No decurso de uma conferência de imprensa, hoje realizada, para divulgação do programa do encontro, cuja abertura solene, a 22 de Março, contará com a presença do Presidente da República, Jorge Sampaio, aquele responsável explicou serem estes encontros extremamente importantes, dado, excluído o seu simbolismo, serem muitas vezes uma forma de os macaenses radicados em outros países conhecerem a actual realidade do território.
"Há macaenses que abandonaram Macau em momentos de crise, nomeadamente a seguir à II Guerra Mundial e por ocasião do chamado "um, dois, três", altura em que Macau esteve para ser invadido por guardas vermelhos, e que do território guardaram imagens que já não correspondem à realidade. Como que ficaram parados no tempo. Por isso, é importante que eles venham ver com os seus próprios olhos uma comunidade onde convivem em harmonia diversas povos de culturas distintas", disse José Maneiras.
Adiantou que, por vezes, há famílias de macaenses que acabam por se reunir em Macau dado os seus membros terem optado por países diferentes. "Pretendemos, com estes encontros, deixar raízes bem fundas para que os mesmos se continuem a realizar", frisou.
"Estou convencido de que vai haver um IV Encontro, a ter lugar em Macau. Estamos convictos de que os macaenses vão continuar a olhar para Macau como a sua terra, mesmo após a passagem da sua administração para a China", disse José Maneiras.
Para este III Encontro está já confirmada a participação de 1.300 delegados em representação de 12 Casas de Macau espalhadas por países como Portugal, Canadá, Estados Unidos e Brasil sendo que deste último não virão todos os que manifestaram essa intenção devido à situação de crise em que se encontra a moeda brasileira.
Um dia antes da abertura solene deste III Encontro terá lugar uma reunião dos responsáveis das Casas de Macau com os membros da Comissão Organizadora, havendo ainda um "briefing" sobre Macau coordenado pelo secretário-adjunto para a Administração, Educação e Juventude, Jorge Rangel, a que se seguirá o lançamento do livro "Macau di nos sa coraçam", em edição da Fundação Oriente.
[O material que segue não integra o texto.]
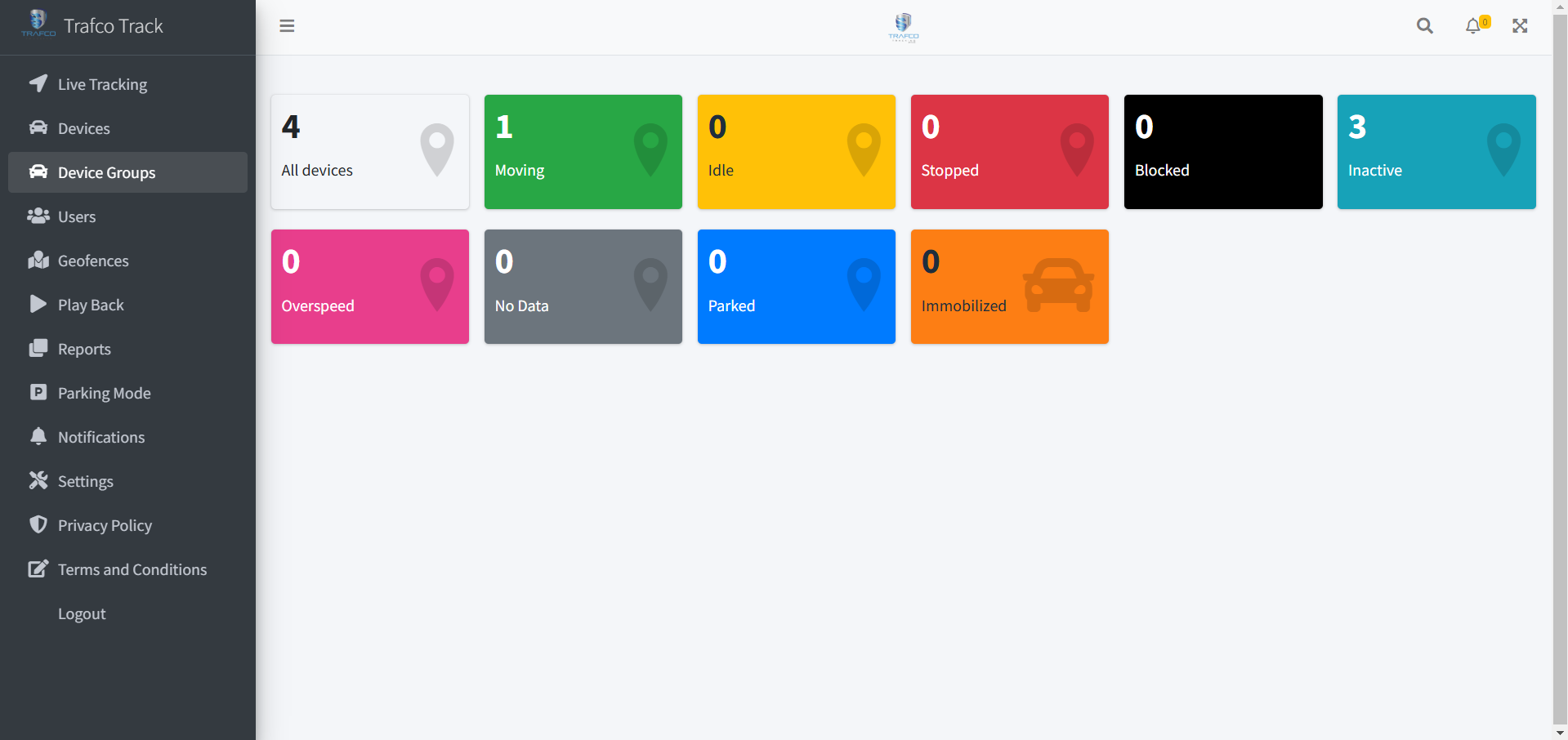Open Reports using the report icon
Image resolution: width=1568 pixels, height=740 pixels.
coord(38,348)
Além da apresentação de cumprimentos ao governador, general Rocha Vieira, e ao presidente do Leal Senado e de diversas recepções oferecidas por algumas das forças vivas do território, o programa inclui o lançamento de três obras literárias dedicadas à diáspora macaense, uma procissão das ruínas de São Paulo até à Sé Catedral, seguida de missa e consagração de população de Macau.
O ponto alto do encontro, tal como foi definido por José Maneiras, será a Festa Macaense, este ano sob o tema "Nostalgia".
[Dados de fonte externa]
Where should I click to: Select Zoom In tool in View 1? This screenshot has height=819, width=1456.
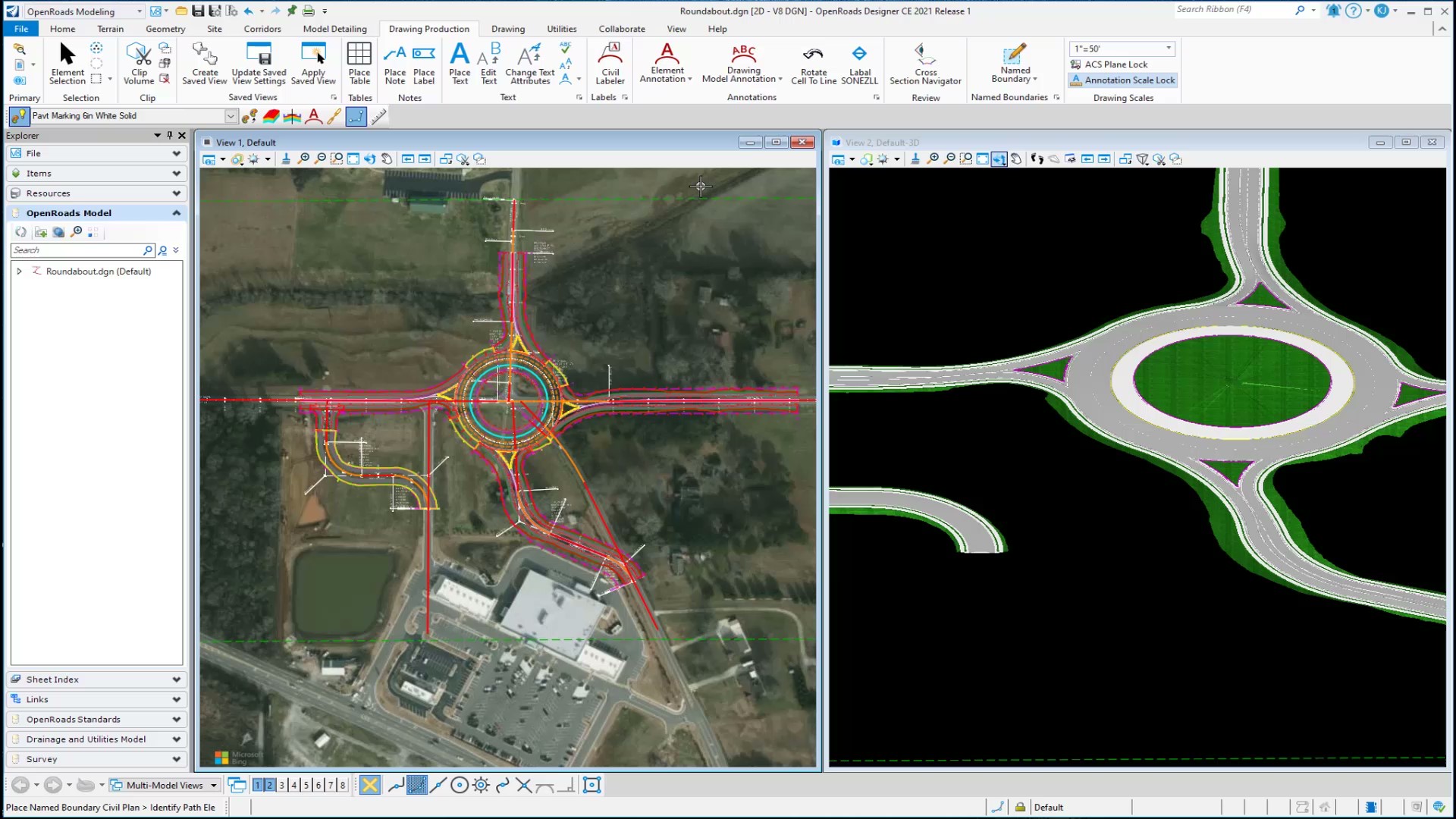(304, 158)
As três obras literárias mencionadas são "Os Portugueses no Extremo Oriente", da equipa de historiadores dirigida pelo professor Oliveira Marques, "Os portugueses em Hong Kong", do jornalista Luís Sá, e "Macau, Artistas Plásticos - Século XX", de Margarida Marques Matias, todos em edição da Fundação Oriente.
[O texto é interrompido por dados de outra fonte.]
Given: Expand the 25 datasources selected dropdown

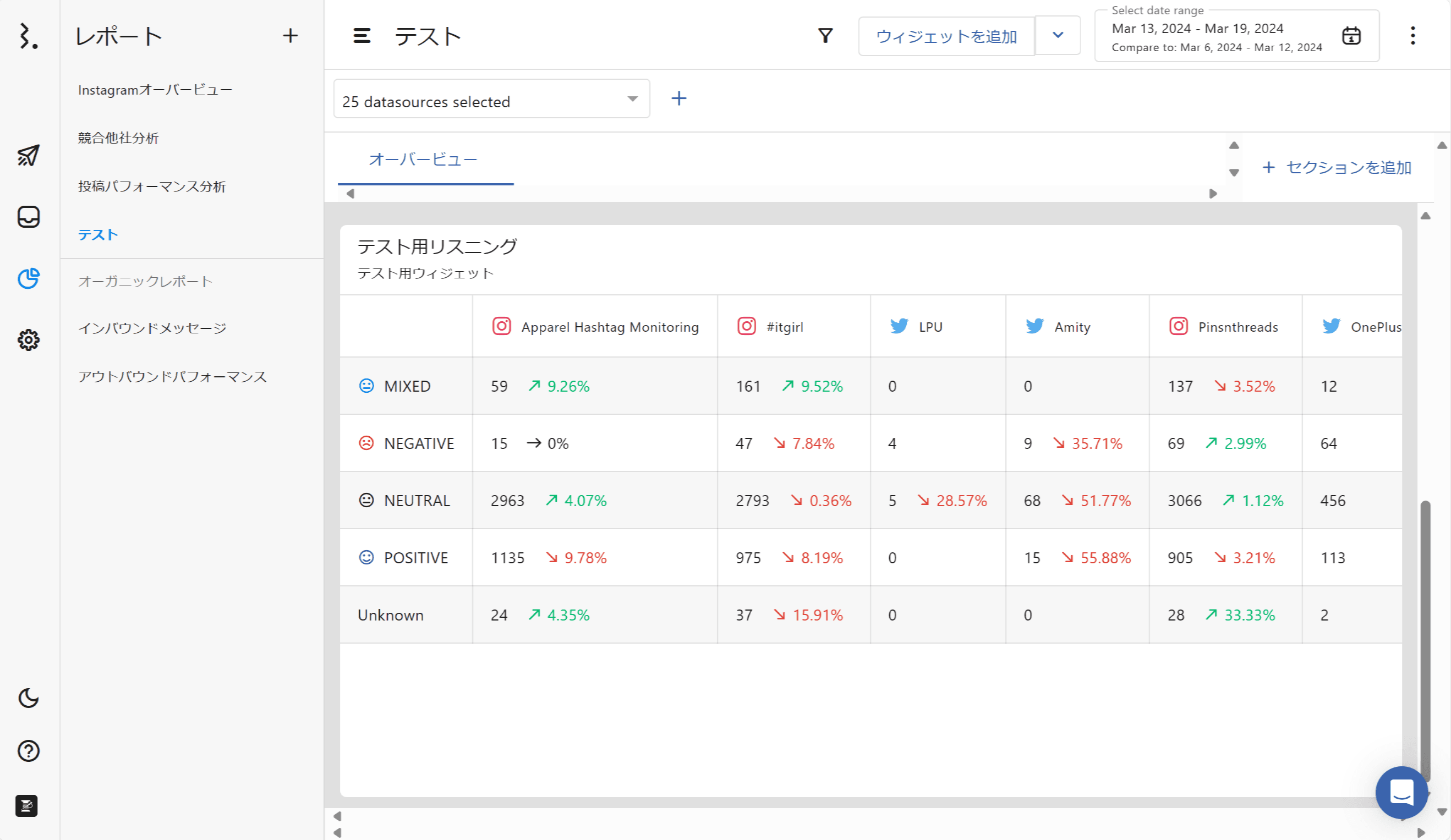Looking at the screenshot, I should coord(491,99).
Relativamente aos custos da organização deste III Encontro, José Maneiras disse que o orçamento é de seis milhões de patacas, com a administração a ter avançado com 50 por cento e a Fundação Oriente e Sociedade de Turismo e Diversões de Macau a terem contribuído, em conjunto, com um milhão. A diferença para o total foi garantida por diversas instituições públicas e privadas.